A fragment of Amelia Earhart's lost aircraft has been identified to a high degree of certainty for the first time ever since her plane vanished over the Pacific Ocean on July 2, 1937, in a record attempt to fly around the world at the equator.
New research strongly suggests that a piece of aluminum aircraft debris recovered in 1991 from Nikumaroro, an uninhabited atoll in the southwestern Pacific republic of Kiribati, does belong to Earhart's twin-engined Lockheed Electra.

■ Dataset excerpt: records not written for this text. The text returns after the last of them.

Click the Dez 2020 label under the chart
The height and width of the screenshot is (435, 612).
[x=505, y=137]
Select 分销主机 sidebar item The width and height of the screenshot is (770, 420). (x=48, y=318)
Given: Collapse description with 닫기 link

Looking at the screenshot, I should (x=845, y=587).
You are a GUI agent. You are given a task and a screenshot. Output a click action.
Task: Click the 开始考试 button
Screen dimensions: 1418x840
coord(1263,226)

According to researchers at The International Group for Historic Aircraft Recovery (TIGHAR), which has long been investigating the last, fateful flight taken by Earhart 77 years ago, the aluminum sheet is a patch of metal installed on the Electra during the aviator's eight-day stay in Miami, which was the fourth stop on her attempt to circumnavigate the globe. (The patch replaced a navigational window. Above, a Miami Herald photo shows the Electra departing for San Juan, Puerto Rico on the morning of Tuesday, June 1, 1937 with a shiny patch of metal where the window had been. Below, forensic imaging of photos of the patch show that its borders were roughly the same as the window frame it replaced.)
"The Miami Patch was an expedient field repair," Ric Gillespie, executive director of TIGHAR, told Discovery News. "Its complex fingerprint of dimensions, proportions, materials and rivet patterns was as unique to Earhart's Electra as a fingerprint is to an individual."

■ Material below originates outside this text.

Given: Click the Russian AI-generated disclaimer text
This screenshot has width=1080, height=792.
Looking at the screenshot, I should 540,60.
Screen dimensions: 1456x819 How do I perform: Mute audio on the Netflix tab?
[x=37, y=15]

TIGHAR researchers went to Wichita Air Services in Newton, Kans., and compared the dimensions and features of the Artifact 2-2-V-1, as the metal sheet found on Nikumaroro was called, with the structural components of a Lockheed Electra being restored to airworthy condition:
The rivet pattern and other features on the 19-inch-wide by 23-inch-long Nikumaroro artifact matched the patch and lined up with the structural components of the Lockheed Electra. TIGHAR detailed the finding in a report on its website.
"This is the first time an artifact found on Nikumaroro has been shown to have a direct link to Amelia Earhart," Gillespie said.

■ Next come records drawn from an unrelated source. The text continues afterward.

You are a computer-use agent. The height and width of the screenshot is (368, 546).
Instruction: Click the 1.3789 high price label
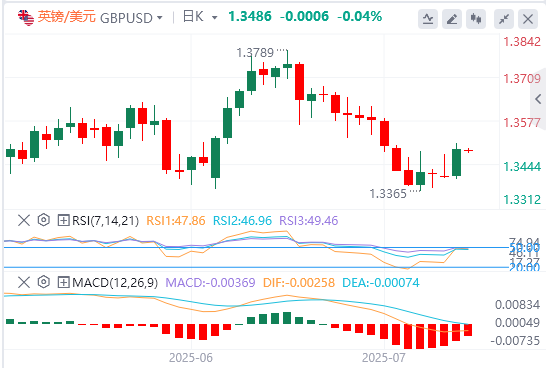(255, 53)
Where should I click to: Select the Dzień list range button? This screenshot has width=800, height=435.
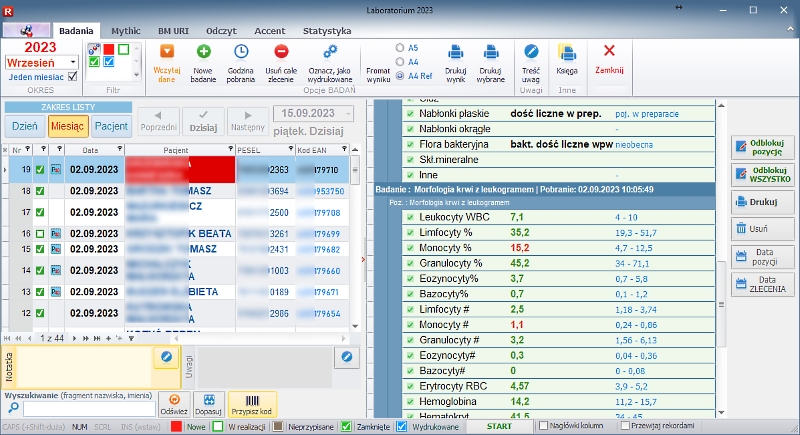24,126
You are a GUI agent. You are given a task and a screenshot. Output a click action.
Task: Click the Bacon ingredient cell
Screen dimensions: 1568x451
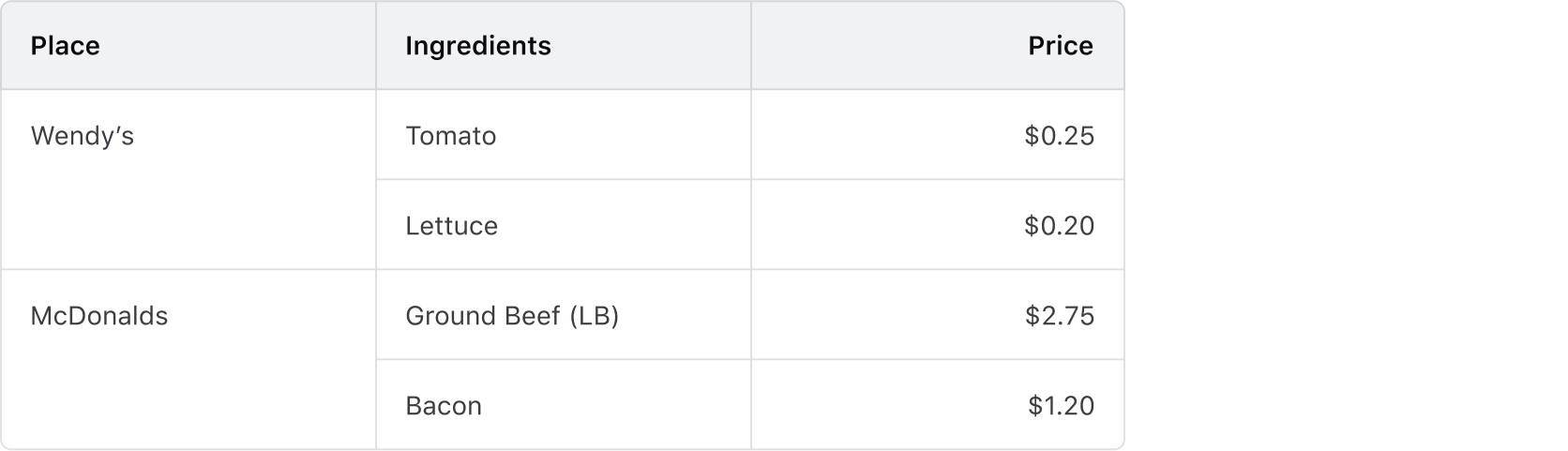pos(444,406)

The breakthrough would prove that, contrary to what was generally believed, Earhart and her navigator, Fred Noonan, did not crash in the Pacific Ocean, running out of fuel somewhere near their target destination of Howland Island.
Instead, they made a forced landing on Nikumaroro' smooth, flat coral reef. The two became castaways and eventually died on the atoll, which is some 350 miles southeast of Howland Island.
In 10 archaeological expeditions to Nikumaroro, Gillespie and his team uncovered a number of artifacts which, combined with archival research, provide strong circumstantial evidence for a castaway presence.
"Earhart sent radio distress calls for at least five nights before the Electra was washed into the ocean by rising tides and surf," Gillespie said.
Previous research on a photograph of Nikumaroro's western shoreline taken three months after Earhart's disappearance revealed an unexplained object protruding from the water on the fringing reef.
Forensic imaging analyses of the photo suggested that the shape and dimension of the object are consistent with the landing gear of a Lockheed Electra.
Moreover, an "anomaly" that might possibly be the wreckage of Amelia Earhart's aircraft emerged from analysis of the sonar imagery captured off Nikumaroro during TIGHAR's last expedition:
The object rests at a depth of 600 feet at the base of a cliff just offshore where, according to TIGHAR, the Electra was washed into the ocean. An analysis of the anomaly by Ocean Imaging Consultants, Inc. of Honolulu, experts in post-processing sonar data, revealed the anomaly to be the right size and shape to be the fuselage of Earhart's aircraft.
The new research on Artifact 2-2-V-1 may reinforce the possibility that the anomaly is the rest of the aircraft.
"The many fractures, tears, dents and gouges found on this battered sheet of aluminum may be important clues to the fate and resting place of the Electra," Gillespie said.
In June 2015, TIGHAR will return to Nikumaroro to investigate the anomaly with Remote Operated Vehicle (ROV) technology supported by Nai'a, a 120-foot Fiji-based vessel that has served five previous TIGHAR explorations.
During the 24-day expedition, divers will search for other wreckage at shallower depths and an onshore search team will seek to identify objects detected in historical photographs that may be relics of an initial survival camp.
"Funding is being sought, in part, from individuals who will make a substantial contribution in return for a place on the expedition team," Gillespie said.